In its normal mode of operation, comparator expects two or more
command-line arguments which are the root directories of the
source-code trees to be compared, and generates a report to standard
output. Progress messages are emitted to standard error. Some
arguments may be the names of SCF files.
When given a single path argument which is a tree, the program generates an SCF hash list to standard output.
When the -c option is specified, the program generates a SCF file
from each tree specified on the command line. The name of the
resulting file is the argument name with .scf appended.
The -o option directs output to a specified file. This may be used
with -c to override the normal .scf convention, or simply as an
alternative to output redirection when generating a final report. One
advantage of -o is that the program will not create the output file
until it is ready to write; thus, unlike shell redirects, it will not
leave an empty file lying around if it aborts early.
The -d option changes current directory to the specified tree before
walking down each argument path to generate hashes. This will be
useful if you want to generate a report for trees in a directory other
than your current, but want the filenames in the report to be
relative.
The -s option changes the shred size. Smaller shred sizes are more
sensitive to small code duplications, but produce correspondingly
noisier output. Larger ones will suppress both noise and small
similarities.
The -m option sets the minimum-sized span of lines that will be
output. By default this is zero; setting it to a value higher than the
shred size will eliminate a lot of junk from the report. These are two
separate parameters because shred size controls how likely common
segments are to not get recognized because of unshared things near
them, while minimum span size defines the smallest features we want to
see in the output report.
Normally, comparator performs significance filtering before emitting
a span into the common-segment report. The -n option suppresses
this, emitting all common spans. See the discussion of significance
filtering below.
The -v option enables progress and timing messages to standard error.
The -x option enables some debugging output. It is for developers; if you need to understand it, read the code.

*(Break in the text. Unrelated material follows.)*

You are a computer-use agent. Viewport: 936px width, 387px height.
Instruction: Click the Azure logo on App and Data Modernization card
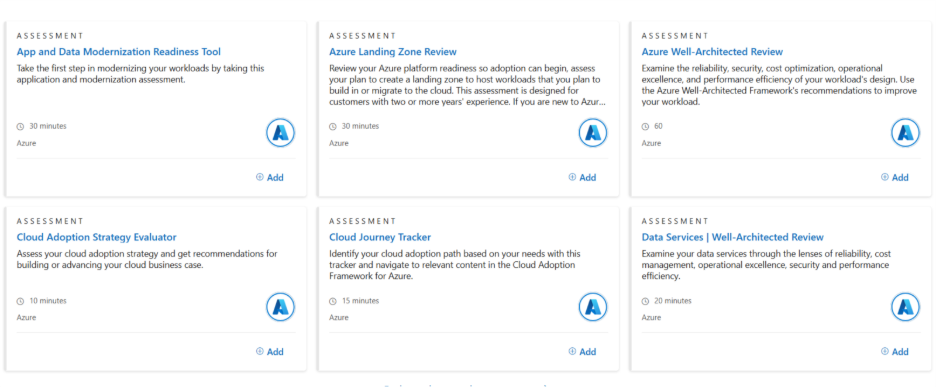click(281, 133)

comparator uses a heuristic for figuring out which files in a tree
are eligible to be compared. Files with .c and .h extensions are
always eligible. Files with .o or ~ extensions are always
ignored. CVS, RCS, SCCS, and .svn directories are ignored. Other
files are checked to see if the percentage of printable characters
near the front of the file is above 90%.
Normalization specifications
The -N option passes in its argument as a normalization
specification. A normalization specification consists of a
comma-separated list of tokens. The first token names a normalizer,
e.g., a set of rules for transforming code into a canonical
form. Subsequent tokens (if present) are options to the normalizer.
The line-oriented normalizer
The default normalizer is named by the leading token line-oriented. It has the following options:
remove-whitespace-
All whitespace in the file (including blank lines) is ignored for comparison purposes (line numbers in the output report will nevertheless be correct).
remove-braces-
Remove
{and}. This is recommended for comparing C code; it prevents the comparison from being fooled by differences in indent style. remove-comments-
Remove comments in C files. All
//comments are removed, but only "winged"/* commentswith the start and end of comment on the same line are ignored; also, block/* commentsare retained, but the beginning/and ending/are ignored. In other files, all#comments are removed.
Significance filtering
Normally, comparator tries to throw out common segments that are
just noise. A segment is considered noise if one of the following
conditions holds:
-
Its file has a
.cor.hextension, and the segment consists entirely of whitespace, punctuation, C keywords, C include lines, and other things that are not C identifiers, function names, or user-defined macros. -
The file has a
.shextension or a#!first line directing shell interpretation, and the segment consists entirely of shell keywords and punctuation.
Significance filtering can be disabled with the -n option.
filterator
filterator is a postprocessor for the SCF-B output of comparator
that produces an actual code listing.
The -d option acts as it does for comparator.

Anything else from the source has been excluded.